Cholesterol is a waxy substance that builds in the arteries, it is not completely harmful, despite the widespread belief of being a bad substance in human. In fact, some of it can even improve our health when consumed in the right amounts. About 25 per cent of cholesterol comes from the food we eat while 75 per cent are produced in humans by the liver.
There are two types of cholesterol: high-density lipoprotein (HDL) and low-densitylipoprotein (LDL). As a general rule, HDL is considered “good” cholesterol, while LDL is considered “bad.” This is because HDL carries cholesterol to the liver, where it can be removed from the bloodstream before it builds up in the arteries. LDL, on the other hand, takes cholesterol directly to the arteries. This can result in atherosclerosis, a plaque buildup that can even cause heart attack and stroke.
Triglycerides make up the third component of cholesterol and act as unused calories that are stored as fat in the blood. Eating more calories than one burn can cause triglycerides to build up in the bloodstream, increasing the risk for heart attacks.
Many adults suffer from high LDL cholesterol, so it’s important to see the physician to learn about ones cholesterol counts or the amount of cholesterol in ones blood and closely monitor them.
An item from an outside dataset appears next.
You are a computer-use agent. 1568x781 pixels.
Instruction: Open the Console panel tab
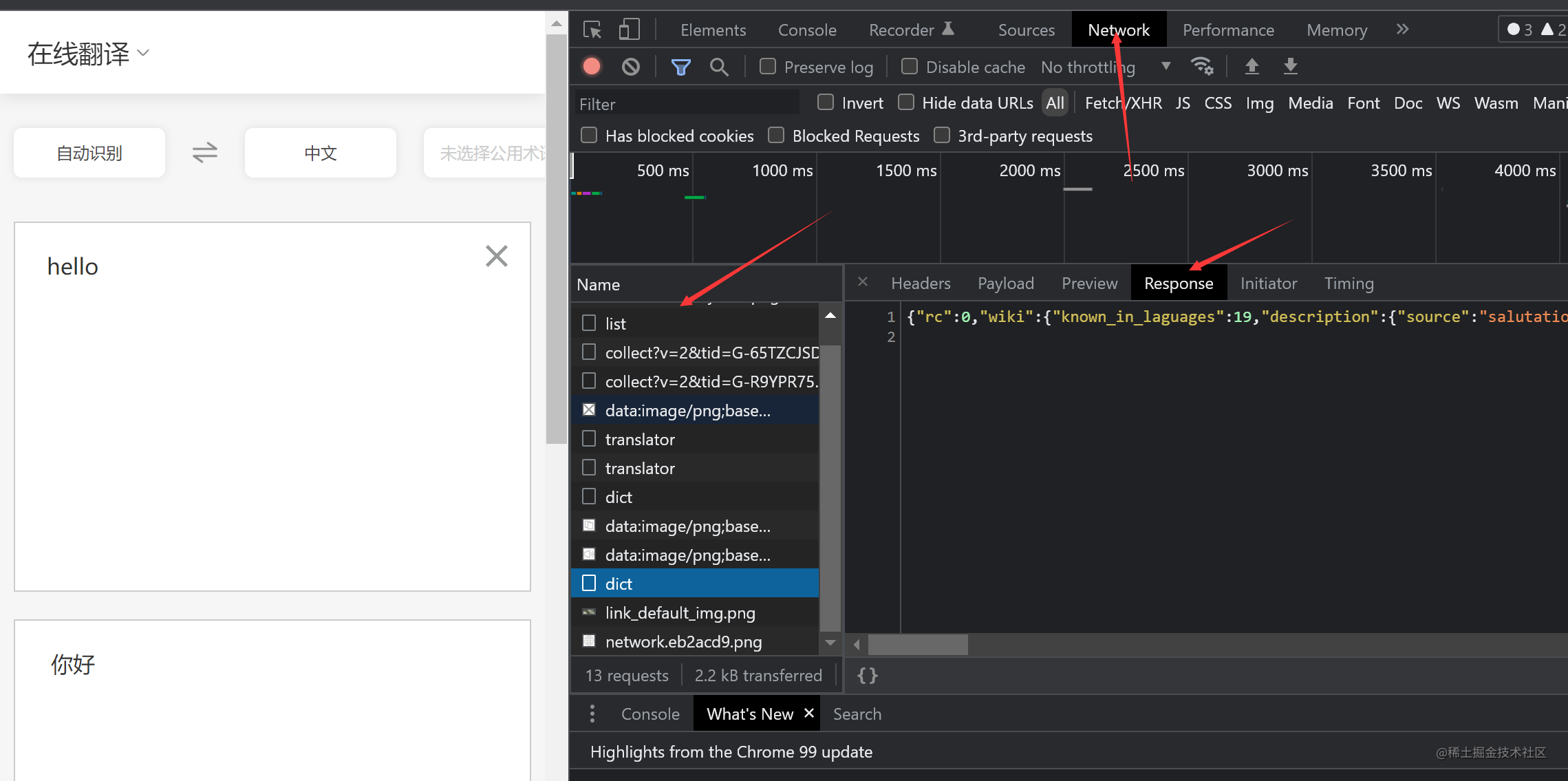pyautogui.click(x=807, y=30)
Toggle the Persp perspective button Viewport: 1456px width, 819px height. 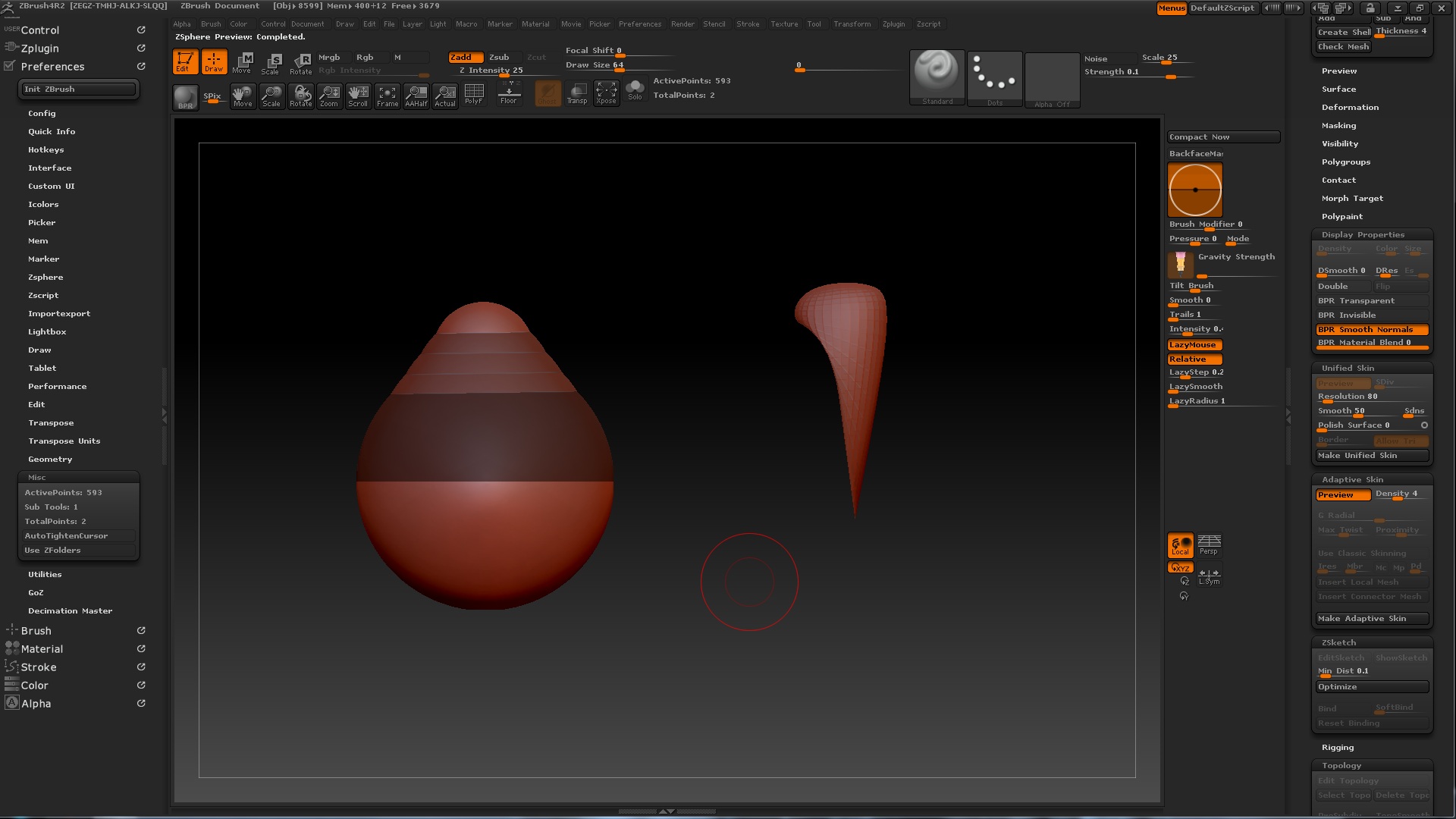click(1209, 544)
The physician will perform a simple blood test and check the other risk factors to find the counts.
A LDL count of 100mg/dl or less is considered healthy. A HDL count should be more than 40mg/dl (50 in female) or greater. Healthy triglyceride counts are 150mg/dl or less. Your “numbers,” or total HDL and LDL cholesterol plus triglycerides, should add up to no more than 200mg/dl. If your numbers are higher than 200, check with the physician — you may have a higher HDL count, which is not unhealthy. The total Cholesterol must not be more than 200mg/dl.
Dangers of Cholesterol
Xanthelasma.: Extremely high levels of cholesterol will lead to xanthelasma, which are yellowish-orange growths on the eyelids. Usually painless, these skin growths may also appear elsewhere on the face. If, however, one notice them, there is a need to get cholesterol levels checked. Seeing such growths are a key indicator that one is at high risk of a heart attack or stroke.
Medically referred to as xanthoma, these lumpy growths can appear on the feet and hands, including the fingers and toes. Xanthomas can vary in size; they can be as small as a pinhead or as large as a grape. They often look like a flat bump under the skin and sometimes appear yellow or orange. Although xanthomas can be painless, they might be tender to touch and feel itchy. A doctor can diagnose and confirm xanthomas with a skin biopsy.
Arcus senilis: High cholesterol can also be identified by the look of someone’s eyes. In young people, a visibly grey or white arc above the cornea could be indicative of high cholesterol. The arcus senilis may eventually become a complete ring around the coloured portion (i.e. iris) of the eye. Fairly common in older adults, if seen in younger patients under the age of 45, it could be a warning of high cholesterol. Arcus senilis is “caused by fat deposits deep in the edge of the cornea”.
Cardiovascular disease: strokes, heart attacks etc. High cholesterol can lead to emergency events, such as blockages in blood vessels that can result in a heart attack or stroke – depending on where the blockage occurs.
Painful fingers and toes: Everyone needs to monitor their cholesterol levels. While the condition is usually symptomless, there are “certain set of physical symptoms” to be aware of. The warning sign of high cholesterol can include painful fingers and toes. This is a direct result of an accumulation of cholesterol that can clog the blood vessels in the legs and hands.
Tingling sensations in the toes and fingers
Another possible indication of high cholesterol is when there is frequent tingling sensations in the toes and fingers. ”Interruptions in the blood flow to certain parts of the body makes a tingling sensation in hands and legs.” The high cholesterol levels in the blood make the blood flow thick and affect the normal flow of blood in the nerves and cause tingling.”
Non Pharmacological: To help lower cholesterol levels, doctors recommend eating a healthy diet and doing regular exercise to bring down dangerous cholesterol levels. People are required to do at least 150 minutes of moderate activity weekly which can be broken down into 30-minute daily activities-such as brisk walking. Alongside medication, the following are also suggested: Eating less fatty food., avoiding smoking, Cutting down on alcohol.
People showcasing extremely high cholesterol levels will be prescribed tablets called statins. Statins work by reducing the amount of cholesterol the body makes.